En esa ocasión recordamos a los 255 miembros de nuestros servicios armados que hicieron el último sacrificio por un principio democrático que permanece tan importante hoy en día como entonces: los pobladores de esas islas tienen el derecho de decidir quién los gobierne.
Durante mis dos años como ministro de la cancillería británica he estado recordando a los cancilleres latinoamericanos, que los isleños de las Falklands quieren seguir siendo británicos; ellos quieren que se les permita vivir en paz con sus vecinos y desarrollar sus propios medios de vida económicos sin interferencia externa.
Así también, el Gobierno británico está comprometido a seguir a su lado y defender sus derechos soberanos como compañeros ciudadanos británicos. Y este punto lo puse en claro nuevamente durante mi estadía en esas islas.
En años recientes hemos visto un preocupante patrón de conducta del actual gobierno argentino, dirigido a estrangular la economía de las islas Falkland y sembrar dudas sobre el derecho soberano de los isleños a seguir siendo británicos. Esta política de coerción e intimidación es un alejamiento no bienvenido de la política de compromiso y cooperación que vimos de anteriores gobiernos argentinos durante las dos últimas décadas. También va en contra del espíritu de colaboración internacional y cooperación económica que el Gobierno británico busca promocionar activamente en el mundo, a fin de incrementar las oportunidades comerciales, crear prosperidad e impulsar el empleo.
Es importante que el Gobierno argentino tenga clara la posición del Gobierno británico: no va a permitir que los isleños de las Falklands sean amenazados ni que sus puntos de vista expresados libre y democráticamente sean ignorados en la comunidad internacional.
Con ese propósito, hemos estado trabajando muy de cerca con el gobierno de las islas Falklands.
En los últimos meses, representantes políticos de las islas han hablado a los medios del mundo.

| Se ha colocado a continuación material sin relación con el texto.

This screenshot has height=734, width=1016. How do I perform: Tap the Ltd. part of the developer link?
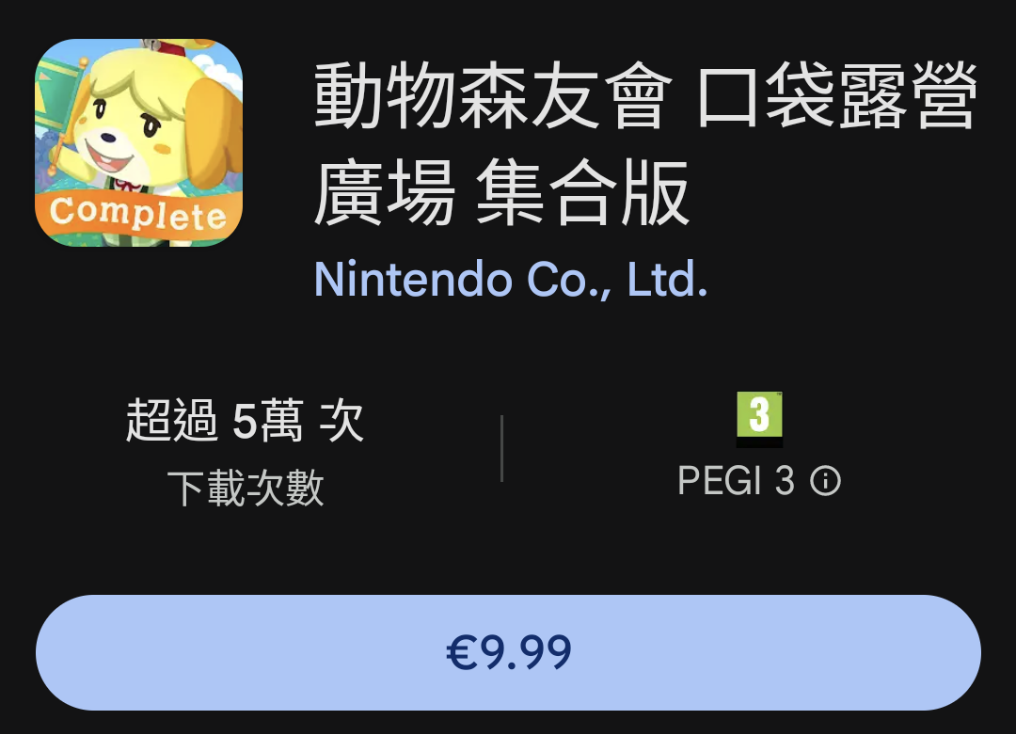pyautogui.click(x=667, y=279)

Han explicado cómo la política de agresión económica del Gobierno argentino muestra una clara indiferencia por el principio de resolver las disputas pacíficamente y cómo ha hecho pedazos acuerdos previos para trabajar junto a los isleños en la exploración petrolera, administración pesquera y la mejora de los vínculos de transporte.
Durante este período los isleños se han comportado con dignidad y arte de gobernar, al mostrar al mundo que son una comunidad trabajadora y fuerte que mira al futuro.
Han pasado 30 años desde que el conflicto terminó, pero para las personas en el Reino Unido, las razones por las que se peleó y ganó la guerra, siguen siendo claras hoy también. Los principios de libertad y autodeterminación permanecen tan vitales ahora como entonces.
Este aniversario nos ha dado la oportunidad de conmemorar tanto el sacrificio del pasado como nuestros valores perdurables hacia el futuro.
Los isleños de las Falklands han estado considerando por un tiempo cómo ejercer su derecho a la autodeterminación, y hacer que sus deseos sean comprendidos más ampliamente alrededor del mundo. El gobierno de las islas ya anunció que se llevará a cabo un referéndum formal en 2013.